**Problem description:** Each record should be returned exactly as it is written.
——
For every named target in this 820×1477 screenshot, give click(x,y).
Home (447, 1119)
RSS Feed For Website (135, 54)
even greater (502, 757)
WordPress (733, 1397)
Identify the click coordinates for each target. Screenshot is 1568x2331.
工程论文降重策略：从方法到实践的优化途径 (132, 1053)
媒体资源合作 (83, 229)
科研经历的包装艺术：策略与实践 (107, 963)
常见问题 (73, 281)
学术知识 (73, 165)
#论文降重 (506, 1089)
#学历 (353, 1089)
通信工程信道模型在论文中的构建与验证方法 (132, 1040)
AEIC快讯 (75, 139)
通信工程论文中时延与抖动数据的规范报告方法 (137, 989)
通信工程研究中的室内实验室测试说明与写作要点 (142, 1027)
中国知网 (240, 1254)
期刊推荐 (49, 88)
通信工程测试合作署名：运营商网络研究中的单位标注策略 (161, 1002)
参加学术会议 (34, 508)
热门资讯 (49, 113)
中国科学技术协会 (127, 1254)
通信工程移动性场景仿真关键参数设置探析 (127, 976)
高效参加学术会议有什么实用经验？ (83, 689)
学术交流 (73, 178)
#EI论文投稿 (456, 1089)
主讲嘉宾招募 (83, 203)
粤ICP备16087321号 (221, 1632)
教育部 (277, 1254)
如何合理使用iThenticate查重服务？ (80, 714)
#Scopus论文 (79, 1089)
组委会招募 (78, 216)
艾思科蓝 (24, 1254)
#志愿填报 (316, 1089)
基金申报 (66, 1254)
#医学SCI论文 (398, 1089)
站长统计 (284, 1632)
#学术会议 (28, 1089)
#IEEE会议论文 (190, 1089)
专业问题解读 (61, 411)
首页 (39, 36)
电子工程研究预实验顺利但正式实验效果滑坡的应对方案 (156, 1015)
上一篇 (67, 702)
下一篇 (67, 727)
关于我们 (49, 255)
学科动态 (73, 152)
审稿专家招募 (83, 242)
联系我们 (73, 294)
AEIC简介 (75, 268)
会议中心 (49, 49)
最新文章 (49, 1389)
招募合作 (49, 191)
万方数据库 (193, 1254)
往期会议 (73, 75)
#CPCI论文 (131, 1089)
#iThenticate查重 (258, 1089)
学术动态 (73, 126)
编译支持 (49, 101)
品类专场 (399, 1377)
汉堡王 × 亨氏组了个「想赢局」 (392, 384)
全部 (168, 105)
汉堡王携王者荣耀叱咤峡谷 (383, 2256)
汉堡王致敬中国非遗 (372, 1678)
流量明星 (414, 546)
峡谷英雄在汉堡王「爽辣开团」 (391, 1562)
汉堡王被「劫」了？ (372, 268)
——
**Written response:**
For every named target in this 820×1477 screenshot, give click(x,y).
Home (447, 1119)
RSS Feed For Website (135, 54)
even greater (502, 757)
WordPress (733, 1397)
Identify the click coordinates for each target. Screenshot is 1568x2331.
工程论文降重策略：从方法到实践的优化途径 (132, 1053)
媒体资源合作 (83, 229)
科研经历的包装艺术：策略与实践 (107, 963)
常见问题 (73, 281)
学术知识 (73, 165)
#论文降重 (506, 1089)
#学历 (353, 1089)
通信工程信道模型在论文中的构建与验证方法 (132, 1040)
AEIC快讯 (75, 139)
通信工程论文中时延与抖动数据的规范报告方法 (137, 989)
通信工程研究中的室内实验室测试说明与写作要点 (142, 1027)
中国知网 (240, 1254)
期刊推荐 (49, 88)
通信工程测试合作署名：运营商网络研究中的单位标注策略 (161, 1002)
参加学术会议 (34, 508)
热门资讯 (49, 113)
中国科学技术协会 (127, 1254)
通信工程移动性场景仿真关键参数设置探析 (127, 976)
高效参加学术会议有什么实用经验？ (83, 689)
学术交流 (73, 178)
#EI论文投稿 (456, 1089)
主讲嘉宾招募 (83, 203)
粤ICP备16087321号 (221, 1632)
教育部 (277, 1254)
如何合理使用iThenticate查重服务？ (80, 714)
#Scopus论文 (79, 1089)
组委会招募 (78, 216)
艾思科蓝 (24, 1254)
#志愿填报 (316, 1089)
基金申报 (66, 1254)
#医学SCI论文 (398, 1089)
站长统计 (284, 1632)
#学术会议 (28, 1089)
#IEEE会议论文 (190, 1089)
专业问题解读 (61, 411)
首页 (39, 36)
电子工程研究预实验顺利但正式实验效果滑坡的应对方案 (156, 1015)
上一篇 (67, 702)
下一篇 (67, 727)
关于我们 (49, 255)
学科动态 (73, 152)
审稿专家招募 (83, 242)
联系我们 (73, 294)
AEIC简介 (75, 268)
会议中心 (49, 49)
最新文章 (49, 1389)
招募合作 (49, 191)
万方数据库 (193, 1254)
往期会议 (73, 75)
#CPCI论文 (131, 1089)
#iThenticate查重 (258, 1089)
学术动态 (73, 126)
编译支持 (49, 101)
品类专场 (399, 1377)
汉堡王 × 亨氏组了个「想赢局」 (392, 384)
全部 (168, 105)
汉堡王携王者荣耀叱咤峡谷 (383, 2256)
汉堡王致敬中国非遗 (372, 1678)
流量明星 (414, 546)
峡谷英雄在汉堡王「爽辣开团」 (391, 1562)
汉堡王被「劫」了？ (372, 268)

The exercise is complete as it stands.